- Born: Harold Alton Meyer Wellesley, Massachusetts
- Died: December 2021 (age 73)
- Years active: 1969–2021
- Labels: Gypsy Frog Records, Chapter Music
- Website: http://www.chrisrobison.net/

= Chris Robison =

American songwriter (1948/49–2021)

Chris Robison was an American musician, songwriter and recording artist. He toured with the New York Dolls, Steam and Elephant's Memory. He died in December 2021, at age 73

==Elephant’s Memory==
Robison sang back up with Lennon, Yoko Ono and Elephant’s Memory during a 1972 session at New York City’s Record Plant East on the track Baddest of the Mean, which appeared on the album Elephant's Memory, released September 18, 1972. Robison is credited as an author along with Rick Frank and Stan Bronstein on the track Power Boogie, the released version of which featured Lennon on vocals and guitar and Ono on backing vocals. Elephant’s Memory was known for contributing the track Jungle Gym at the Zoo to the Midnight Cowboy soundtrack and for bizarre stage shows with an inflatable stage set and music that
incorporated psychedelia, jazz and acid-tinged rock.

==New York Dolls==
Robison played keyboards with the 1975 lineup of the New York Dolls that included David Johansen, Sylvain Sylvain, Peter Jordan and Tony Machine. He toured with the Dolls during their 1975 tour of Japan with Jeff Beck, performing on the album Tokyo Dolls Live.

==Solo career==
Robison released two albums in the early 1970s that were among the first to deal with explicitly gay themes.

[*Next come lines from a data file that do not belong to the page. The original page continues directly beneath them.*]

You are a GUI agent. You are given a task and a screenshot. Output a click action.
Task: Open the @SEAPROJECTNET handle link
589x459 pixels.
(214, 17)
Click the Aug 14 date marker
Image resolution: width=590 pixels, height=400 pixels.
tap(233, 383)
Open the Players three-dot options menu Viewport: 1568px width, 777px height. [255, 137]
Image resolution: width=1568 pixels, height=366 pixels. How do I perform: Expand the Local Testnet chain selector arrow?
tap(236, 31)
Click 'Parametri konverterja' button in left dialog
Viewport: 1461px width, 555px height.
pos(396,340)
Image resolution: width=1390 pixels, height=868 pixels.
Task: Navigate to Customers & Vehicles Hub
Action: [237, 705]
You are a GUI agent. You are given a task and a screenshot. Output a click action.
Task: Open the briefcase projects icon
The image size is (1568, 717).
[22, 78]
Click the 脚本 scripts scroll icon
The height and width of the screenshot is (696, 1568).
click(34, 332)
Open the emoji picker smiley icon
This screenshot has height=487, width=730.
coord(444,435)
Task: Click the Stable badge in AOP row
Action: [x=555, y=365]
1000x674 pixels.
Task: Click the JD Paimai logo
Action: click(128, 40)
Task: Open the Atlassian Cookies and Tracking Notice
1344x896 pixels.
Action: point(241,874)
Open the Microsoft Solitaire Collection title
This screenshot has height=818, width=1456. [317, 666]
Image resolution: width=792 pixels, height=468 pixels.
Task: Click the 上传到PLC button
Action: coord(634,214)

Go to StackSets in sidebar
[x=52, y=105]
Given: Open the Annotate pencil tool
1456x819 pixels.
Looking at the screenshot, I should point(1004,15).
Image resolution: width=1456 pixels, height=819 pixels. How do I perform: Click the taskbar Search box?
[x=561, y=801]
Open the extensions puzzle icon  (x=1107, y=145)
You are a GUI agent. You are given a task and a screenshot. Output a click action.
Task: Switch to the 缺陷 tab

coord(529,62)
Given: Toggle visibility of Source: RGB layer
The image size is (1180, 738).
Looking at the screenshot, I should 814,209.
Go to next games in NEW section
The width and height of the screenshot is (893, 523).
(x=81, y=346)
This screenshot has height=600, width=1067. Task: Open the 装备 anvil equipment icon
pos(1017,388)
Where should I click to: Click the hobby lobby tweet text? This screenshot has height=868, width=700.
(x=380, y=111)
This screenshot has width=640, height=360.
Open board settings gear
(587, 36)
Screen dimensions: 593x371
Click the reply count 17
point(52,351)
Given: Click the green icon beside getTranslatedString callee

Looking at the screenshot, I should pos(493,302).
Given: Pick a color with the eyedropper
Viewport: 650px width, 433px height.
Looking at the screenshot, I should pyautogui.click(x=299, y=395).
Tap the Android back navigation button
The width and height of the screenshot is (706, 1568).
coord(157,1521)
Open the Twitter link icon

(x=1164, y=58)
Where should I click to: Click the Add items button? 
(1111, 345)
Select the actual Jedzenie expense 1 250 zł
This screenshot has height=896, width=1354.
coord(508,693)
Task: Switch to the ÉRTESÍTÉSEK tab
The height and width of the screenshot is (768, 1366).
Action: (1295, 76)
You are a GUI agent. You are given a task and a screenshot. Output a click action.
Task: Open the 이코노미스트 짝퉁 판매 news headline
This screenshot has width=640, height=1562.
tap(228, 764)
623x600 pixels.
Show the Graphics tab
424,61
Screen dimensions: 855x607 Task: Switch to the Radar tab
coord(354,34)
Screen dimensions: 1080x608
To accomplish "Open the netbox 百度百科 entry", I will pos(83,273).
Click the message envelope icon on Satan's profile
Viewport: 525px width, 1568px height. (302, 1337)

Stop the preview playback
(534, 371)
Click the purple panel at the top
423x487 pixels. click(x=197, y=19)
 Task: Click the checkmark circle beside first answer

"Chris Robison and His Many Hand Band" (1973) and "Manchild" (1974), were both released on Gypsy Frog Records. The former has been released on CD by Chapter Music. The style of these albums differed from the glam rock that was in vogue at the time, being much more varied, improvisational and loose. Where glam artists from the time, such as Jobriath, wrapped homosexual themes in a veneer of science fiction and otherworldliness, Robison was much more direct in his approach, with songs such as "Doctor Doctor" and "Looking for a Boy Tonight", both from his first album, dealing with the issue head on.

==Stumblebunny==
After his release from the New York Dolls, Robison formed Stumblebunny, which premiered at Max's Kansas City in 1977. The band issued a self produced EP and the European label Phonogram signed the band, which toured until the band split up in 1979. Robison reformed the power-pop band in the 2000s, and it played the C2SV Music & Technology festival, headlined by Iggy and the Stooges. in San Jose, California in 2012.

==Personal life==
Robison taught piano, keyboard, guitar and songwriting for over 30 years & was the founder of Half Mile Music Studios near Coleytown, Connecticut.
He has two sons, Dr. Tiger Robison, an assistant professor of music education at the University of Wyoming, and Dexter Scott.